» **Text block**
Bhutan Travelogue, Part 3: Punakha and Chele La Pass

Our next destination was Punakha valley 75 km away from Thimpu. We felt a little sad to leave Thimpu behind, as we had developed a little bit of attachment to this quiet city during the last two days. Karma, our driver assured us that Punakha is one of the most beautiful places in Bhutan, and the journey through Dochula Pass will be very interesting.

Punakha Dzong

The road to Punakha passes through a forest known as the Royal Botanical Park, at Lamperi. The park is known for multiple species of rhododendrons. It is a steep climb through the park as we gain 1500 metres in no time to reach Dochula Pass. The pass which stands between Thimpu and Punakha valleys is at an elevation of around 12,000 feet.  There are three main attractions at Dochula – the first being viewing the snow-clad peaks of Jigme Singye Himalayan Range. While proceeding to Punakha, we had a cloud cover, so could not see the peaks, but on return from Punakha to Paro, the peaks were visible.

» **Information provided**

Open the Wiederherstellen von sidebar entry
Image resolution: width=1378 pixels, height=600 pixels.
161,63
* * *
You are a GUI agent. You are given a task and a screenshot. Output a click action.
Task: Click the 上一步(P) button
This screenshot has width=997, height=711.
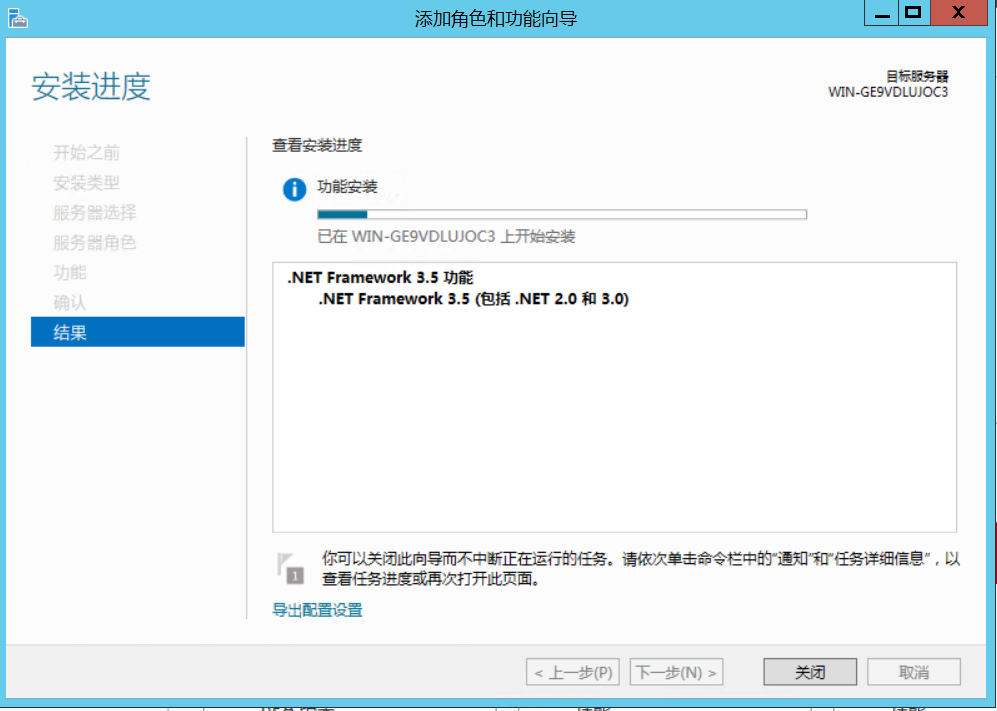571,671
--
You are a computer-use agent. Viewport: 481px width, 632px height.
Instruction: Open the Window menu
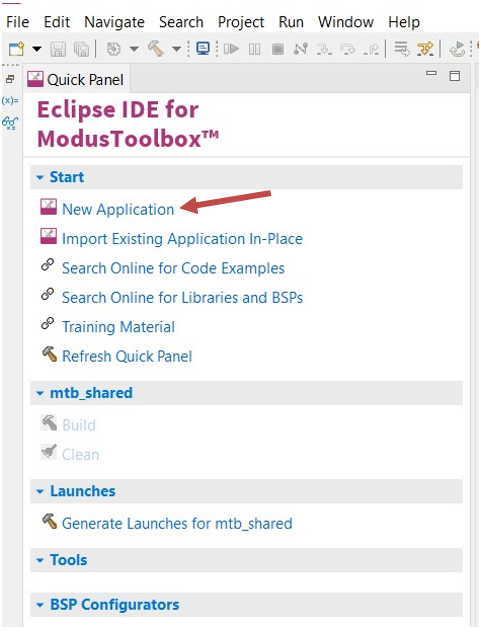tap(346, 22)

» **Your task**
Check each statement against the Punakha travelogue and answer yes or no, quoting the words from the travelogue that decide it. 1. The snow-clad peaks of the Jigme Singye Himalayan Range were visible on the drive to Punakha. 2. Dochula Pass lies at an elevation of around 12,000 feet. 3. The Royal Botanical Park at Lamperi is known for multiple species of rhododendrons.

» **Reply to the exercise**
1. No: "While proceeding to Punakha, we had a cloud cover, so could not see the peaks"
2. Yes: "The pass which stands between Thimpu and Punakha valleys is at an elevation of around 12,000 feet."
3. Yes: "The park is known for multiple species of rhododendrons."